En même temps, les gens comme moi, en fin de carriève, fatigués, épuisés, sont peut-être voués à devenir de mauvais enseignants ? Et il est hors de question que je devienne une mauvaise enseignante ! Malgré les difficultés inhérentes à ce métier, j'ai fait de bonnes et belles choses, dont je suis vraiment fière, avec des temps forts exceptionnels qui je le sais, ont marqué les gamins pour le meilleur, pas question de laisser autre chose derrière moi que mes réussites.
En entrant dans l'éducation nationale (mon 4ème métier à l'époque...), j'avais dit que c'était pour 10 ans et qu'ensuite, je ferai autre chose, probablement de la formation pour adultes. Cela fait 22 ans et j'ai été successivement institutrice puis prof des écoles (avec une direction de classe unique), ensuite, mise à disposition de l'OCCE, gestion des coopératives scolaires et coopération scolaire, avant d'être remplaçante puis enfin de devenir enseignante spécialisée.

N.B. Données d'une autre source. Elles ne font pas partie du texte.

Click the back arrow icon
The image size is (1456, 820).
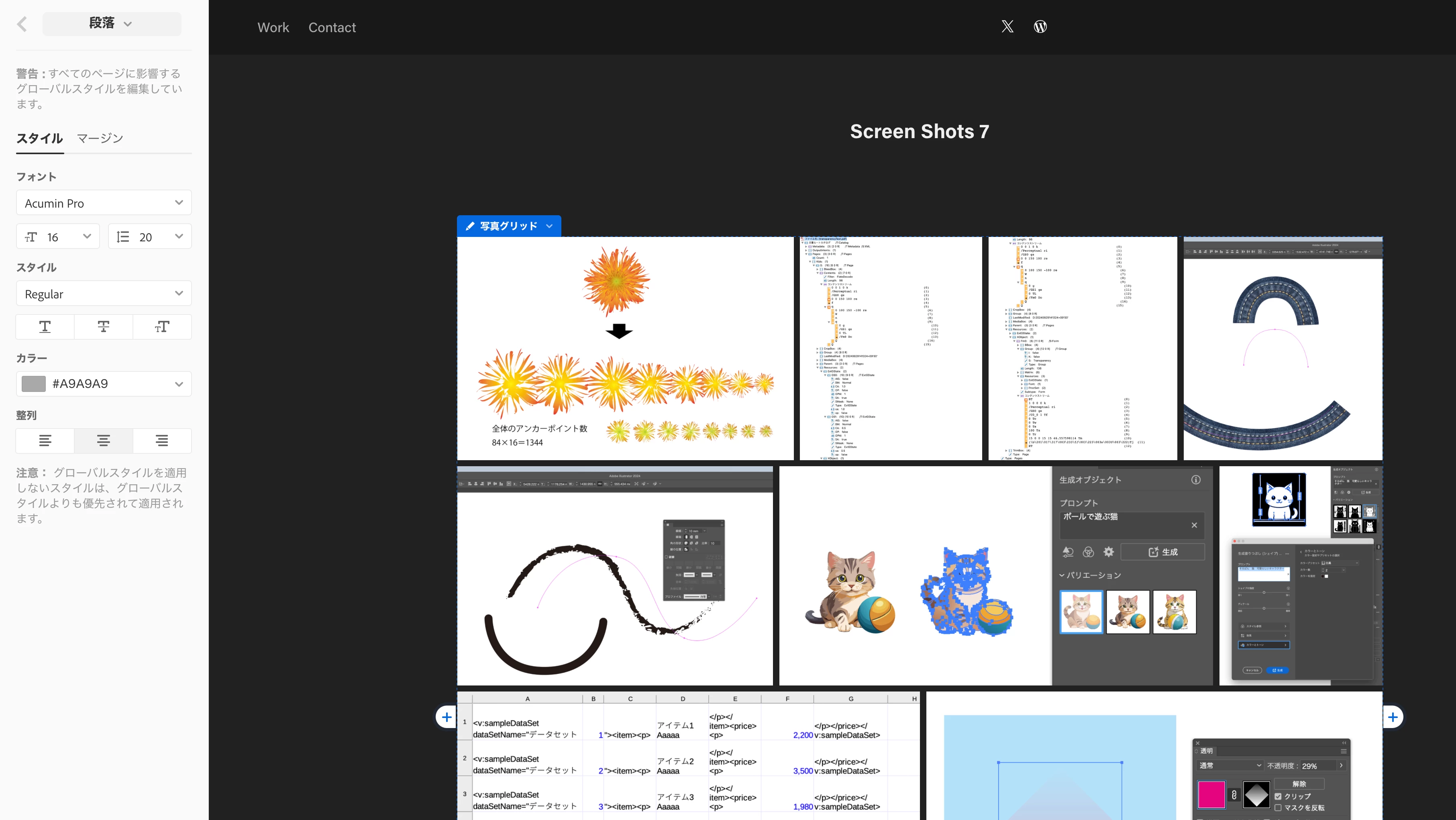(x=22, y=24)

Autant dire que j'ai fait 3 métiers différents durant ces 22 années...
J'ai également toujours dit qu'il était hors de question que je devienne un jour l'un de ces enseignants comme on en voit un peu partout (ayant été remplaçante, je pourrais généraliser en disant que pratiquement chaque école en compte un, tandis qu'il y a toujours un petit groupe malsain dans chaque collège), l'un de ces profs râleurs, en fin de course, mal dans leur peau, critiquant sans discernement ces crétins d'élèves et leurs couillons de parents, ce drôle de monde qui fout le camp, le ministre qui peut dire ce qu'il veut car ils sont pas dans la classe et qu'il ferait bien d'y venir, et les jeunes collègues qui arrivent, encore emplis d'enthousiasme et de courage, sans trouver grâce à leurs yeux... Oui, je les avais remarqués, ces enseignants aigris, usés, finis, je les avais vus, je n'ai jamais pensé qu'il s'agissait d'une race à part, j'ai toujours pensé que j'étais différente tout en ayant peur de devenir l'un deux... Et j'ai toujours dit: non, hors de question. Je partirai avant.

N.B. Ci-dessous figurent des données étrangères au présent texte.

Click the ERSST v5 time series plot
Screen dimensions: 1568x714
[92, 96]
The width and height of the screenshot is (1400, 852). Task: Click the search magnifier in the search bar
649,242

Je ne suis pas l'un d'eux. Tout d'abord, la grande différence, c'est que j'ai encore de la compassion pour ces ados en mal-être, je les respecte autant que je peux, je ne fais aucune différence entre celui qui veut et celui qui ne veut pas, entre le blanc et le noir, le poli et le petit sauvageon: je fais le maximum, pour tous.

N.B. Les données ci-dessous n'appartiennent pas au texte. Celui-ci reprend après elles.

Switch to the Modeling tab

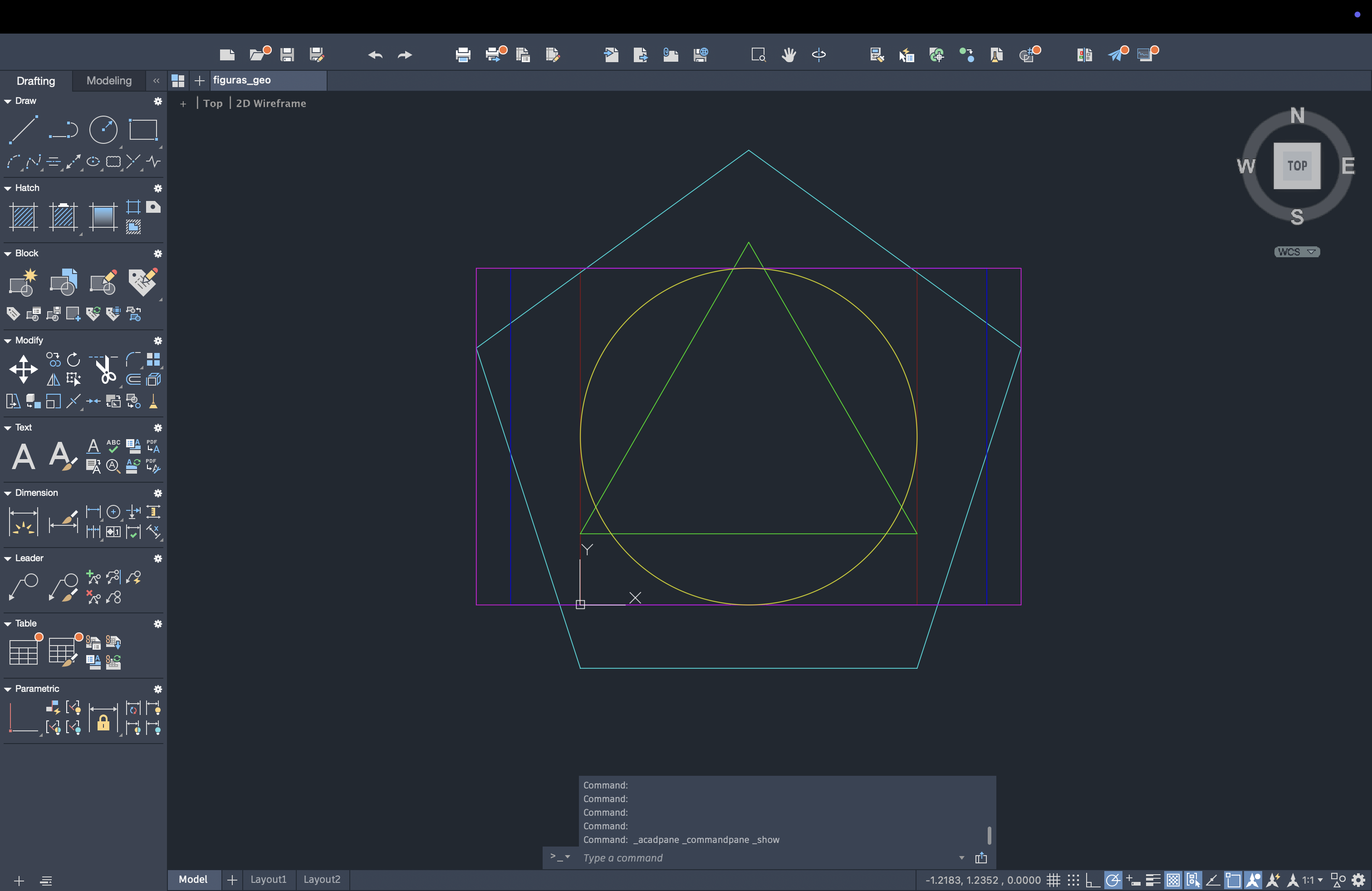109,81
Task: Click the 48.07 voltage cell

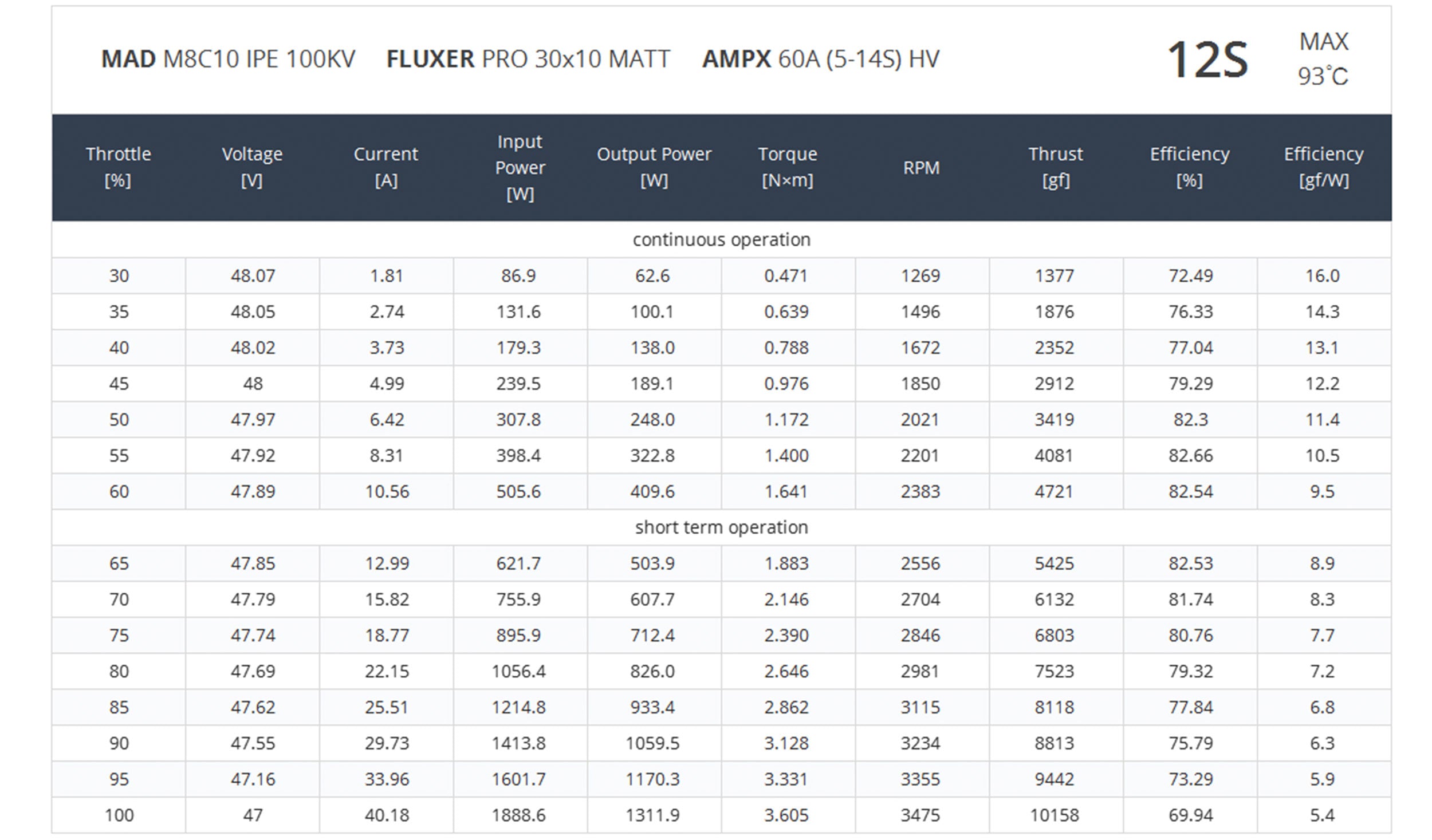Action: [253, 276]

Sauf que là, j'ai l'impression d'atteindre mes limites. Je n'ai pas les bonnes billes pour certains. Je n'ai pas les bonnes armes et ça me navre, tout autant de ne pas avoir la solution que l'idée d'avoir besoin des "bonnes armes". Par moments, je me sens démunie, je l'avoue. Même si ça finit toujours par passer, ça m'arrive de plus en plus souvent.
Ma journée d'hier restera dans les annales: j'ai failli mordre un élève ! Oui, vous avez bien lu: une semaine à peine après la rentrée des classes, j'ai failli mordre un élève très très ch... pour lui faire lâcher un truc qu'il ne voulait pas me donner !
Très très mal, la nana... j'ai eu l'heureuse idée de me retenir in extremis, pourtant j'étais à peine en état de me retenir...
Les questions, quand on dérape vis à vis d'un môme, sont toujours les mêmes. Je dis toujours car en 20 ans de carrière, cela m'est déjà arrivé deux fois, et j'ai beaucoup travaillé sur ce qui nous amène à déraper vis à vis d'un gamin.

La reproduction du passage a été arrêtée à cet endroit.